Luis Foix, corresponsal de La Vanguardia, que tenía un despacho bastante anglosajón, perfumado por el espléndido y tranquilizador olor de su pipa y decorado con abundantes recuerdos, me dijo, cuando fui a presentarme como la avanzadilla londinense del nuevo periódico español:
—Lo tienes crudo. Yo descuelgo el teléfono y digo que soy de La Vanguardia y me lo cuentan todo. Hasta que El País tenga nombre tendrá que pasar mucho tiempo.
Fue una aventura. El periódico pagaba muy poco, incluso cuando empezó a pagar, y la oficina viajaba conmigo, en mi cartera: allí llevaba la radio, los papeles, y trabajaba en los parques, en los despachos prestados, en las cabinas telefónicas, en cualquier parte; quizá estimulado por Foix, iba todos los días al Foreign Office, para que al menos conocieran El País en el ministerio de exteriores británico. Eran los breefing del mediodía, donde se hacían los anuncios de lo que pensaba el Reino Unido acerca de lo que ocurría en el mundo. Era la nostalgia inane del Imperio. Mis compañeros no entendían muy bien para qué iba con tanta asiduidad al Foreign Office. La verdad es que servían para poco aquellas reuniones informativas, a las que no asistía ningún otro periodista español. En 1976 lo único que importaba de todo lo que le pasaba al antiguo Imperio eran sus crisis políticas internas —y ni siquiera eso, realmente—, que desembocaron en el final abrupto y duradero del laborismo y situaron casi para siempre al conservadurismo en el poder.
Las reacciones
El País tenía que presentarse, claro. Como España. Eran tiempos en que cualquier gesto de la vida española, cualquier tímida apertura, cualquier acontecimiento político que ahora parece la viruta de la ingenuidad, debía contrastarse con la opinión extranjera.
Eran los tiempos de las reacciones, la expectativa ante lo que dijeran los otros. ¿Somos homologables ya? ¿No lo somos? Ésas eran las preguntas que nos tocaba formular en el extranjero, como si además de periodistas fuéramos los encargados de llevar un termómetro exterior para apurar datos sobre la temperatura española.
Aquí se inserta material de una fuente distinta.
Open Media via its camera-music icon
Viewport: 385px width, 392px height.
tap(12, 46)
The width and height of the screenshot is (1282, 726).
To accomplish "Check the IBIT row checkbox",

Michael Foot, que fue viceprimer ministro laborista, un intelectual de gran importancia en el ala izquierda de su partido, nos llamó un día, cuando el PSOE fue legalizado, para preguntarnos qué se debía decir acerca de Felipe González. Douglas Hurd, que luego sería ministro de Asuntos Exteriores conservador, quiso saber también qué decir acerca de Adolfo Suárez. Cuando éste visitó Inglaterra, como primer ministro del Rey, Margaret Thatcher, que entonces era líder de la oposición, quiso acercársele ya oficialmente, como partido que apoyaba a los centristas españoles y no a otros representantes del arco político de entonces. Y en ese momento Hurd también acudió a El País para que este corresponsal interpelara a la señora Thatcher, quien quería dejar claro que ella no estaba con otros líderes más conservadores de la derecha española, como Manuel Fraga, sino con el presidente Suárez. Para conseguir mi complicidad, Hurd me llevó a comer al restaurante Hispaniola, junto al río Támesis. Quiso saber qué debía decir la líder conservadora acerca de su probable homólogo español.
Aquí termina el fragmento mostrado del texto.